== Instrucción escrita A ==
Enumere los términos que, según el fragmento sobre la estima y la dignidad, ofrece el lenguaje para expresar los matices de la estima que una persona manifiesta hacia otra.
== Instrucción escrita B ==
Retome el fragmento sobre la estima y la dignidad y continúelo a partir de su última oración.

== Fragmento de origen ==
:::::
Más allá de estas restricciones, cada persona puede
decidir, legítima y subjetivamente, hasta qué punto
está dispuesta a mostrarse altruista o egoísta con el
resto de las personas. Así, más allá de la
dignidad, entendida como el grado de respeto que (objetivamente)
merece
una persona, podemos hablar del grado de estima que una persona le
concede
(subjetivamente) a otra, y que determina hasta qué punto y de
qué manera estará dispuesta a mostrar buena voluntad
hacia ella. En la práctica, es tal la variedad de grados y
modalidades que puede presentar la estima que una persona
manifiesta hacia otra, que el lenguaje dispone de una amplia
gama de
términos para expresar matices: simpatía, amistad, afecto, amor,
reverencia, admiración, fraternidad, etc. Incluso es
frecuente usar la palabra "respeto" (en expresiones como "sentir
un
gran respeto por alguien") en un sentido de "respeto altruista,
no
exigido estrictamente por el deber" que no debe inducirnos a
confusión. Por supuesto, también podemos hablar de aversión, desagrado, odio,
etc. para indicar la falta de estima. En principio, cualquiera
de ellas
es compatible con la Ética, en el sentido de que puede tener
sentido dentro de los límites que ésta impone.
Observemos que estas palabras que indican falta de estima
pueden
aplicarse a personas —que es el caso que realmente nos ocupa
ahora— y
también hacia no-personas (o personas sin dignidad, como
queramos decirlo). En este segundo caso, trivialmente, las
actitudes a
que dan lugar no son inmorales. Por ejemplo, alguien que odie a
un
dictador y trate de atentar contra él porque éste ha
asesinado injustamente a muchas personas cuyo único delito era
no aceptar su autoridad no está siendo inmoral por el hecho de
odiarlo y, en determinadas circunstancias, tampoco estaría
siendo inmoral si llegara a cumplir su objetivo de asesinarlo.
No
está siendo inmoral porque —siempre en ausencia de más
datos relevantes— un dictador que impone su voluntad por la
fuerza a
una nación no es una persona, y matarlo estará bien o mal
en función de las consecuencias que quepa esperar que tenga su
asesinato, sin que puedan alegarse en su defensa cosas absurdas
como
que es un ser humano y tiene derecho a la vida. (Es un ser
humano, pero
no una persona). Por ejemplo, si ha creado un gobierno fuerte
capaz de
mantener su régimen dictatorial y castigar masiva y
sangrientamente el tiranicidio, o si el tiranicidio pudiera
desatar una
guerra civil, entonces estaría mal —o podría estar mal,
siempre a falta de más datos— matarlo. Pero, por otra parte,
tampoco puede tacharse de inmoral el odio hacia una persona
propiamente
dicha si dicho odio no es dogmático (sino que tiene sus
motivos), y sólo se traduce en la decisión de no tener
para con ella más respeto que el que la Ética exige.
:::::
== Entradas extraídas ==

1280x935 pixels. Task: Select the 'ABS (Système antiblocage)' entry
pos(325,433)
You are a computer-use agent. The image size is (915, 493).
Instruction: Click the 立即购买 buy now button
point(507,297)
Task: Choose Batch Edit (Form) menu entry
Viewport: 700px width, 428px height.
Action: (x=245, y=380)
:::::
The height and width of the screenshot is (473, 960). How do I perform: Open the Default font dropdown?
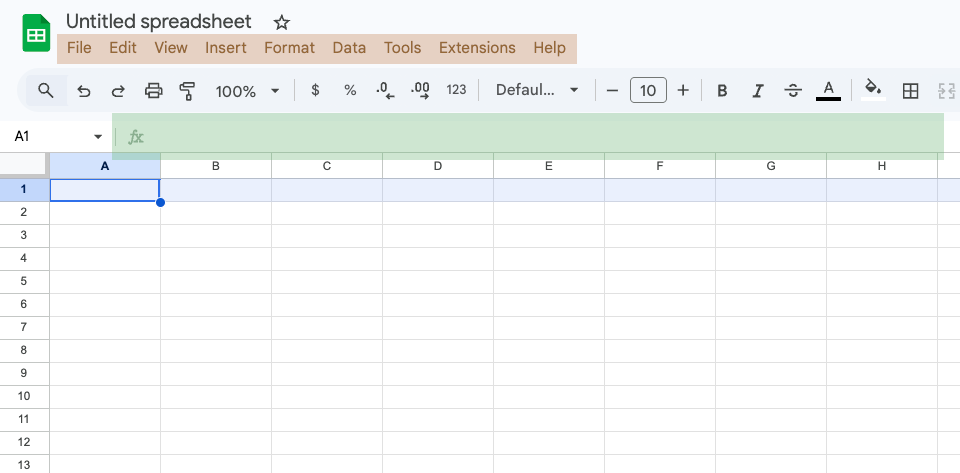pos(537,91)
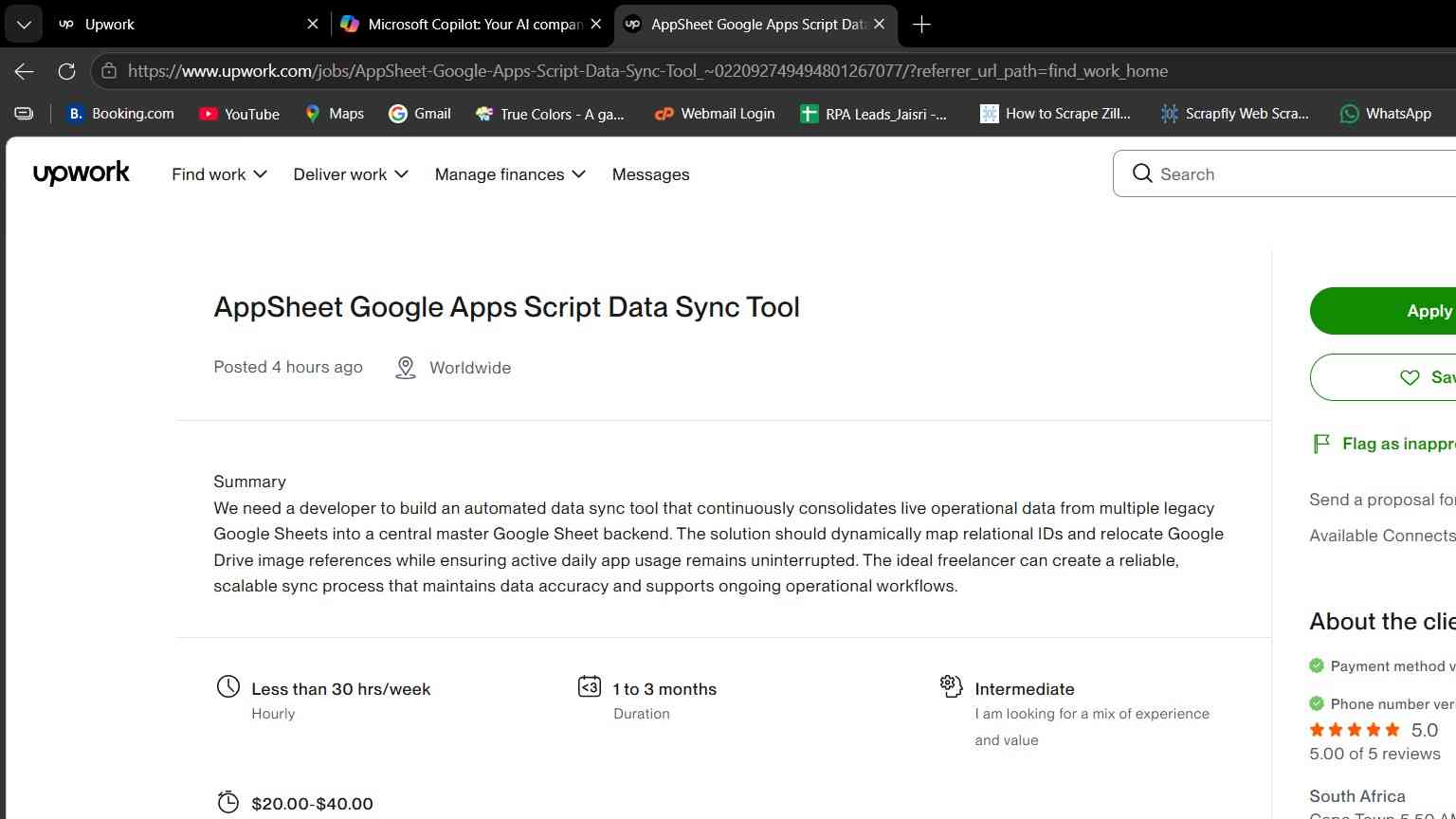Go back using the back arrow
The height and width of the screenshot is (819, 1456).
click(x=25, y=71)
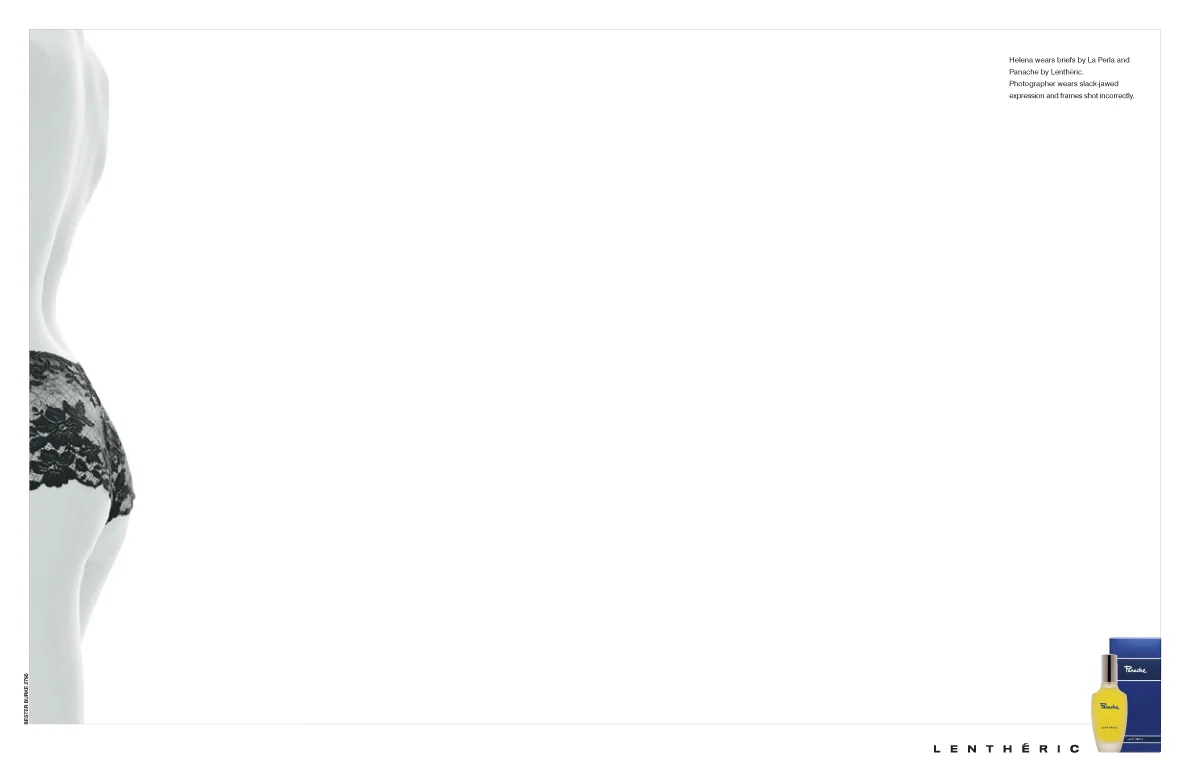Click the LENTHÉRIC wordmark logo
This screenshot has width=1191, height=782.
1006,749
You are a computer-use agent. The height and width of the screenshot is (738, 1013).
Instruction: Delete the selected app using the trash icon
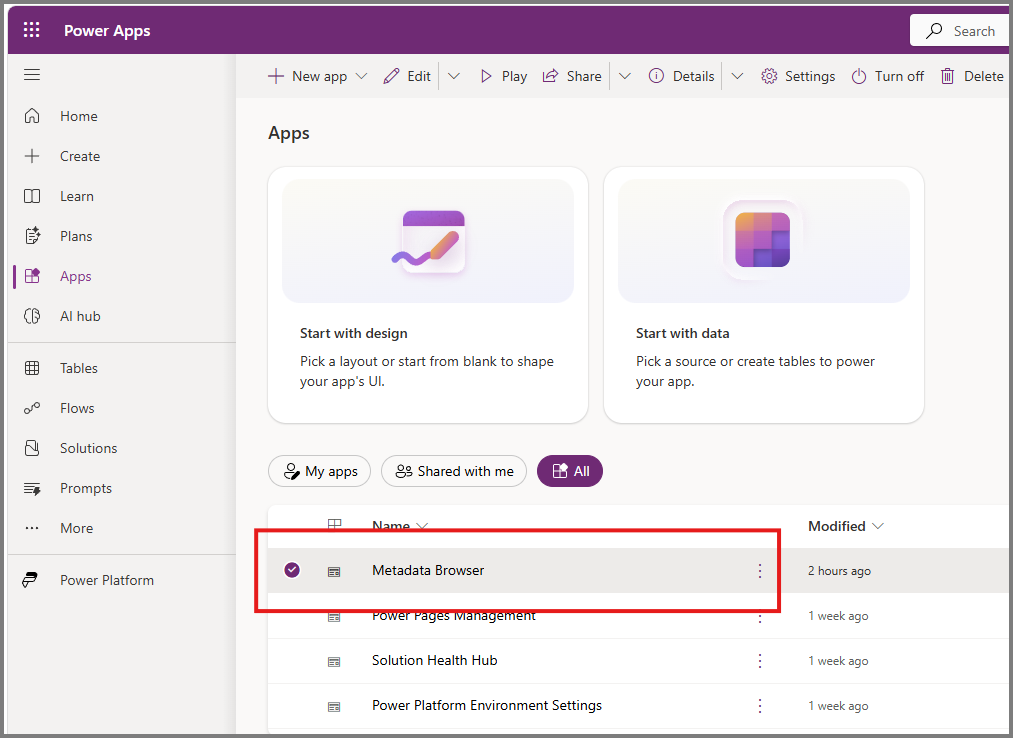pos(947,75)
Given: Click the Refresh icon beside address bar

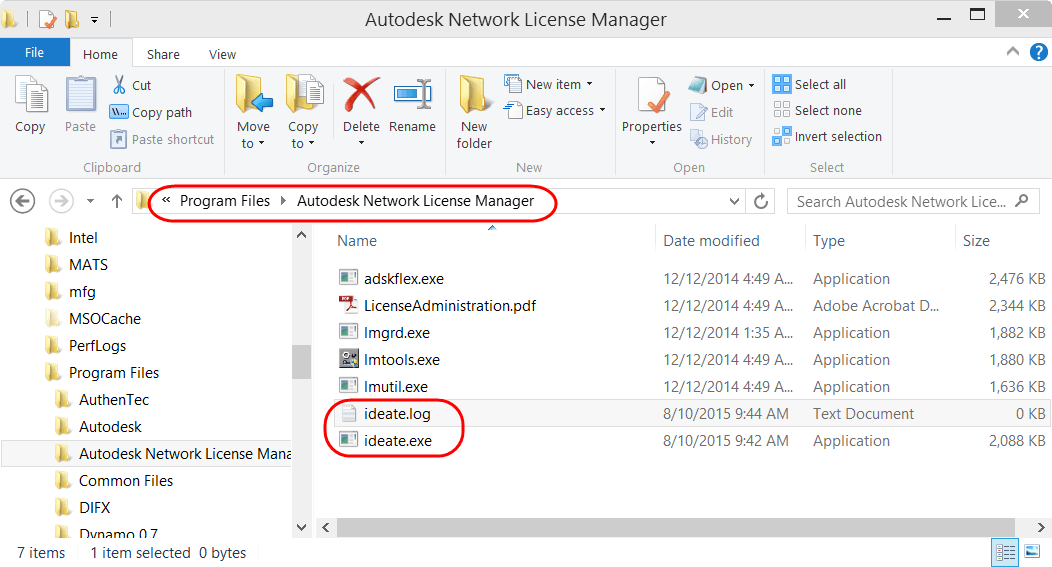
:::::
== Respuesta correcta A ==
simpatía, amistad, afecto, amor, reverencia, admiración, fraternidad

== Respuesta correcta B ==
Insistimos en que cada cual es libre de administrar
(irracionalmente) la estima que decide otorgarle al prójimo,
mientras no traspase los límites marcados por la Ética.
Por ejemplo, en un contexto de escasez, el amor maternal que una
madre
siente por su hijo puede ser motivo suficiente para que le dé el
poco alimento que consiga reunir, aunque con ello deje sin comer
a
otras personas que no sean hijos suyos (incluso a sí misma). Sin
embargo, no puede ampararse en dicho amor maternal para
justificar que
le robe la comida a otras personas para dársela a sus hijos.
Para justificar algo así no basta un motivo, sino que
haría falta una razón.
En la práctica, los criterios que cada cual pueda seguir para
determinar dicha estima pueden ser de lo más variopintos.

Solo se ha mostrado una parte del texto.